En oposición a dicha homogeneización cultural, la infancia aparece como ese gran territorio conflictivo, conflictivo porque es una dimensión perdida pero a la vez presente, capaz de desdoblar nuestra prosaica cotidianidad en una afortunada realidad disfuncional, y en muchas ocasiones nuestra única bolsa salvavidas en un entorno de bolsas a menudo cargadas de pesadas piedras como palabras -parafraseando de nuevo a Nieves-. Además, la infancia es también aquí un territorio conflictivo porque el mismo solapamiento de espacios y tiempos conduce a la perversión de la antigua inocencia, de manera que Dorothy, la niña protagonista de El Mago de Oz, pasa a ser una voz con la que conversar en noches de alcoholemia, una voz que te pide lo imposible, es decir, que mantengas a salvo, resguardado, ese universo de ensueño, cuando la confusión entre ambos mundos, adulto e infantil, es ya un hecho consumado, consumido y reproducido aquí en forma de poema.  

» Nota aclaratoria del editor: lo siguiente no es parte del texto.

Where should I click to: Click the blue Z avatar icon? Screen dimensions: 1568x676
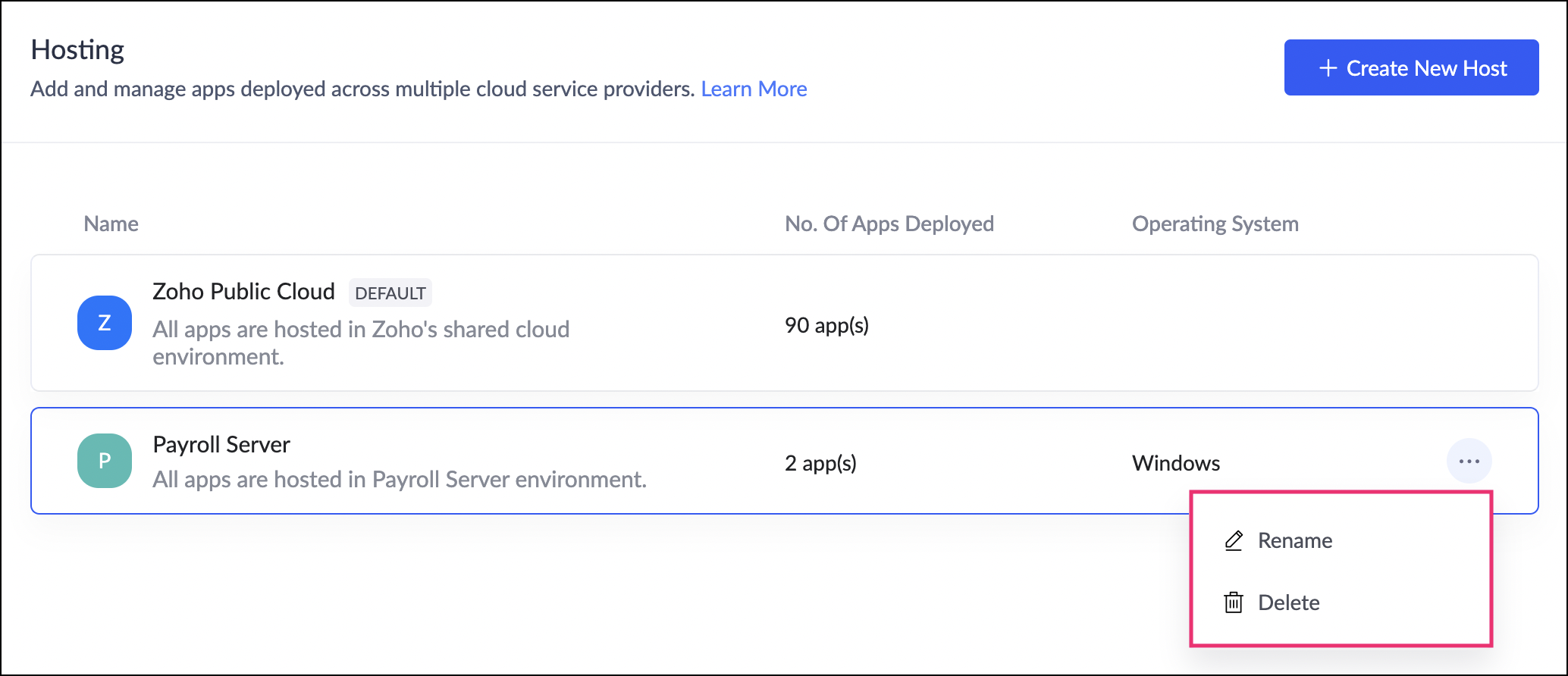105,323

La última y breve composición, titulada “Paisaje final”, ilustra de manera muy nítida la clásica oposición platónico-aristotélica, como metáfora de la metamorfosis vital que supone la sustitución de unos valores celestes por la superficialidad tangible y perecedera de ese polvo rojizo u ocre, que cubre, envuelve y tiñe nuestra naturaleza, y para el cual los cielos ya no sirven de espejo, si no es a condición de mezclarse, fragmentados lo mismo que el sujeto que en ellos se adivina, entre el resto de trozos de la tierra.